EXERCISE DETAILS.
Set down the data below in full and exactly, minus the pictures.

SUPPLIED MATERIAL.

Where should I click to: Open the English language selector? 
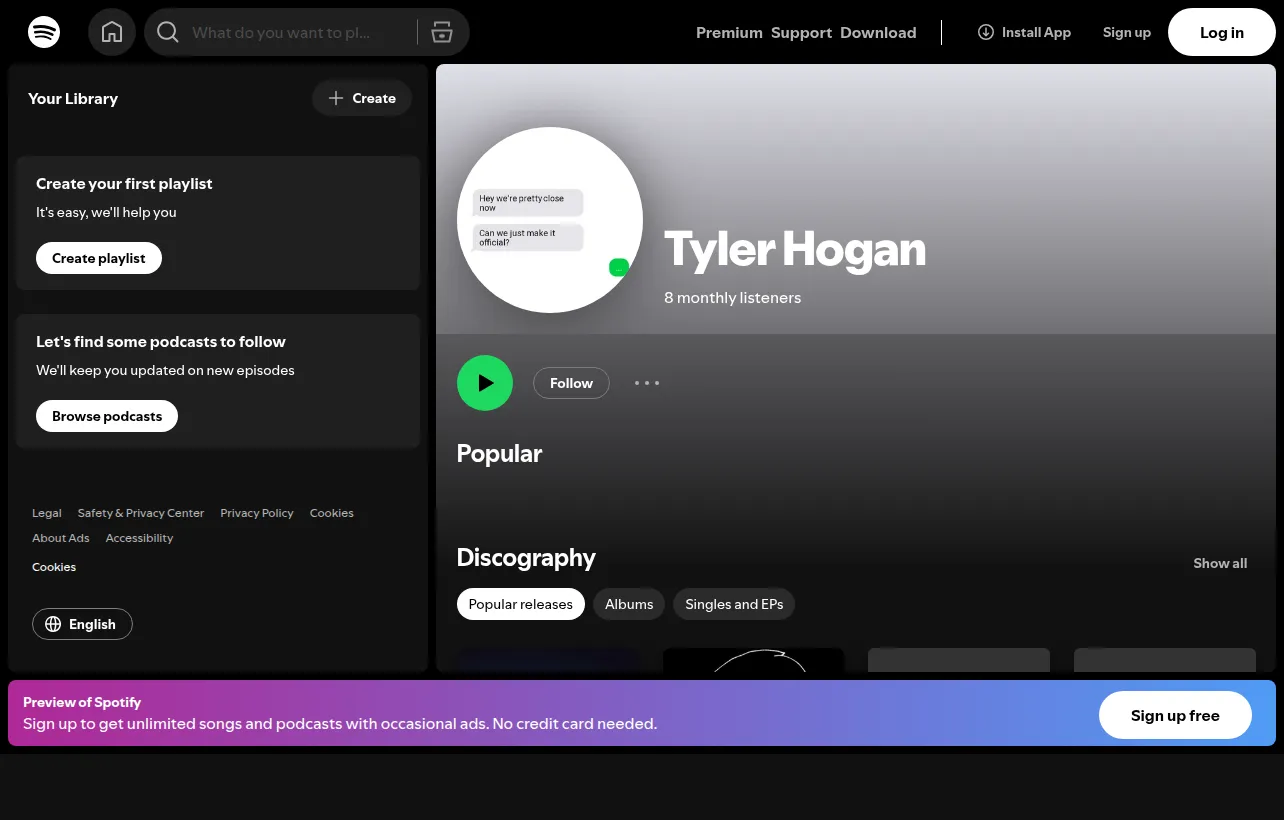click(82, 624)
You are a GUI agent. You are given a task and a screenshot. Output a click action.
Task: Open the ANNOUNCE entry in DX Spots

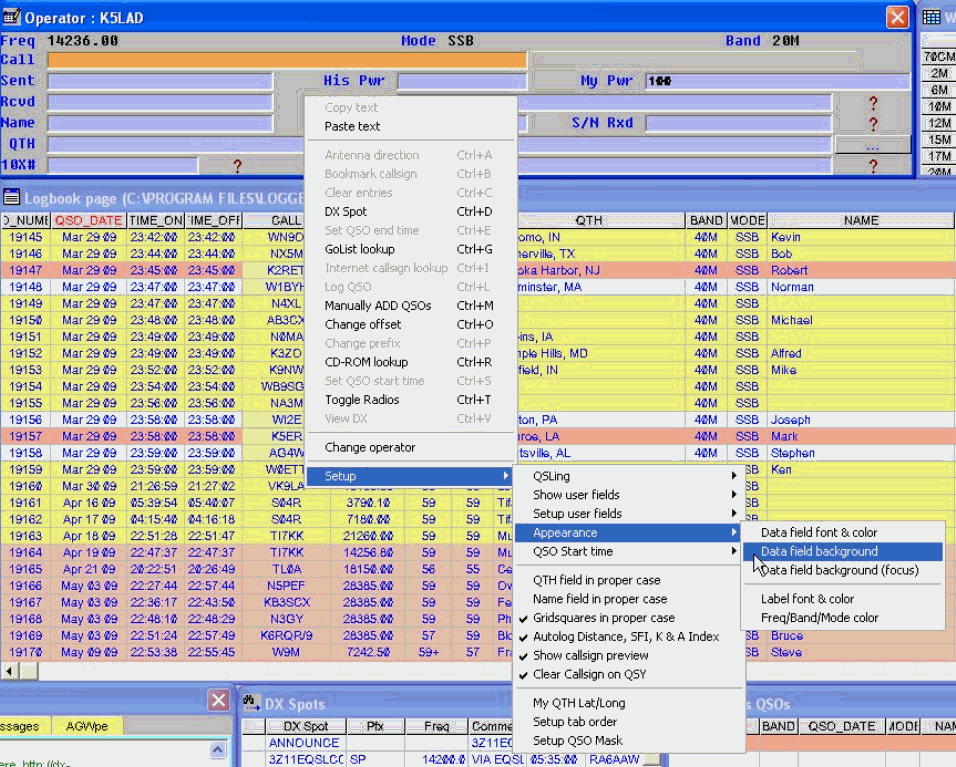pos(303,743)
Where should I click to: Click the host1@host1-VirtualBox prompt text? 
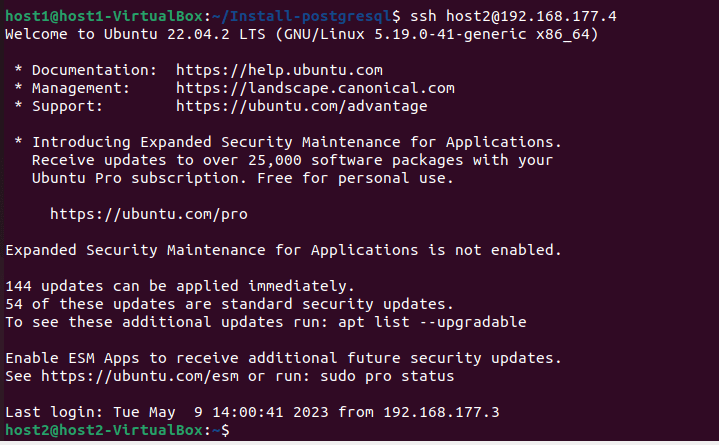click(x=104, y=17)
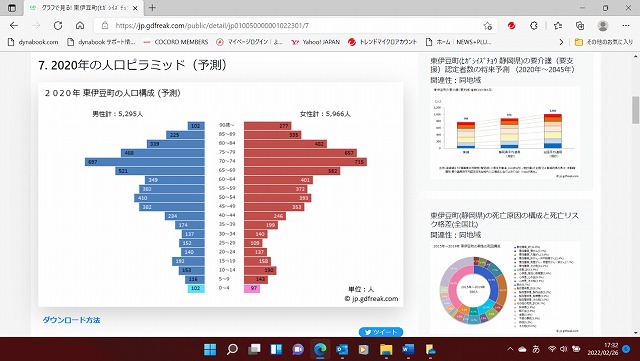640x361 pixels.
Task: Open Yahoo! JAPAN bookmark
Action: [x=316, y=42]
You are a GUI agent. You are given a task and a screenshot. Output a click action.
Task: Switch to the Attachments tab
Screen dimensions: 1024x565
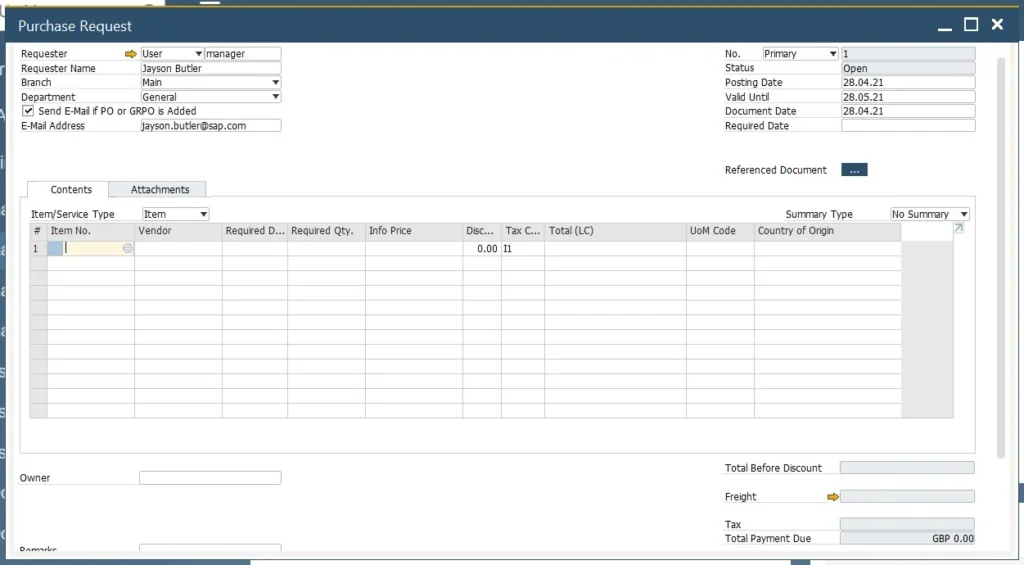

REPLY.
Where should I click to: Open the English language selector? 
click(82, 624)
You are a GUI agent. You are given a task and a screenshot. Output a click action.
Task: Open the ANNOUNCE entry in DX Spots

pos(303,743)
Where should I click to: Click the host1@host1-VirtualBox prompt text? 
click(x=104, y=17)
640x361 pixels.
Task: Open Yahoo! JAPAN bookmark
Action: [x=316, y=42]
You are a GUI agent. You are given a task and a screenshot. Output a click action.
Task: Switch to the Attachments tab
Screen dimensions: 1024x565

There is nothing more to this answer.